By comparison, cotton acreage will be down across the Cotton Belt for a second consecutive year. In North Carolina, for example, cotton acreage will be down by 50 percent from 2011 to 2013.

China has the world’s largest supply of cotton, estimated at 46 million bales, to supply the country’s booming textile industry.

“When the Chinese released some of these reserve bales, the price of cotton should have gone down — it didn’t. Subsequent releases of Chinese cotton likewise failed to impact cotton prices — good or bad, that’s important,” Gartman says.

“When bearish news hits a bearish market and nothing happens, think bullish thoughts. That’s where I am with cotton right now,” he explains.

China is the dominant influencing factor in world cotton production, but they cannot afford to stifle growth in cotton production because that stifles growth in their own textile industry and they have an emerging economic giant in India that would like nothing better than to knock the Chinese textile industry out of its current leadership role.

Gartman says his other bullish crop is wheat.

Recent wheat crops in the U.S. and worldwide have been sub-par because of weather related issues.

Less than expected production in the U.S. and other major wheat producing countries the past two seasons, and continued demand have kept wheat supplies at or near record levels.

The impact of the ongoing drought in the Midwest will have a big influence on wheat prices, he says.

“The major wheat producing states in the U.S. are still suffering from the lingering effects of the record 2012 drought. The wheat crop needs rain, and it’s not getting it. This year’s crop needs a snow cover, and it’s not getting it. All these factors are lining up for a short supply and a big demand,” Gartman says.

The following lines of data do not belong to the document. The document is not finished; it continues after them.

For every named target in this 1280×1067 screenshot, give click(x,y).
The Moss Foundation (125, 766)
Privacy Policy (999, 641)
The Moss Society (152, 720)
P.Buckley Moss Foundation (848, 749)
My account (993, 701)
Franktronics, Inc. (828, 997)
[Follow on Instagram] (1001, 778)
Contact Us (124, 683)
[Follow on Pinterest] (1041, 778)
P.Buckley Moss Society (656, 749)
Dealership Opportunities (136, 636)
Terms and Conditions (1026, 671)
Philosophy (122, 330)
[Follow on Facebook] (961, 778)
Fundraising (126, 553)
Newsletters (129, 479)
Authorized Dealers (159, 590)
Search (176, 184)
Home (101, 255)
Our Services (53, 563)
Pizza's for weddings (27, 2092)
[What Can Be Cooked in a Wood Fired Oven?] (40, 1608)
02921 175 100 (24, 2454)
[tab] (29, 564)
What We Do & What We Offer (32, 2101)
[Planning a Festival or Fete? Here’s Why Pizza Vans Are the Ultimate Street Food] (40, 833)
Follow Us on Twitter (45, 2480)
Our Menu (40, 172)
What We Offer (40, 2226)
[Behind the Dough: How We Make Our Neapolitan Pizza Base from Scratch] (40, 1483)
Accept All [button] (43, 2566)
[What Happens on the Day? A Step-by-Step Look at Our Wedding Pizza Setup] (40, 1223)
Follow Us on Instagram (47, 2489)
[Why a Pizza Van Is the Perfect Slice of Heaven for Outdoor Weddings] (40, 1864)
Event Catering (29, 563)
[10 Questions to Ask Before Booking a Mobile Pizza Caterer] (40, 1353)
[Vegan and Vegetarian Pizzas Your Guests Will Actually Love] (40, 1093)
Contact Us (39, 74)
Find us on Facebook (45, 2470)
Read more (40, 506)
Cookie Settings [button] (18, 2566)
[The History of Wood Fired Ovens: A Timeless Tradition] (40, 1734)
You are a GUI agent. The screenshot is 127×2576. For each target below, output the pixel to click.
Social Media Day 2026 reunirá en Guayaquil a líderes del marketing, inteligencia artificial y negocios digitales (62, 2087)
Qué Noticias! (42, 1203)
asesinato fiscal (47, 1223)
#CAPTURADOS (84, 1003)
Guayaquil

“Soybeans are tough for me to get a handle on,” Gartman adds. My position on beans changes daily, sometimes hourly, because the cards keep changing and it’s tough to keep up on a global basis with what’s going on with the crop.

“Brazil is such a big player in soybeans and Argentina is fast approaching that level. The financial and political happenings in Brazil in particular are difficult to read. They are rapidly boosting production and productivity, making supply and demand issues hard to figure.

“The recently ousted leader in Brazil (Luiz Inacio Lula) was often hard to understand and hard to deal with on agricultural issues, but at least you knew where you stood with him.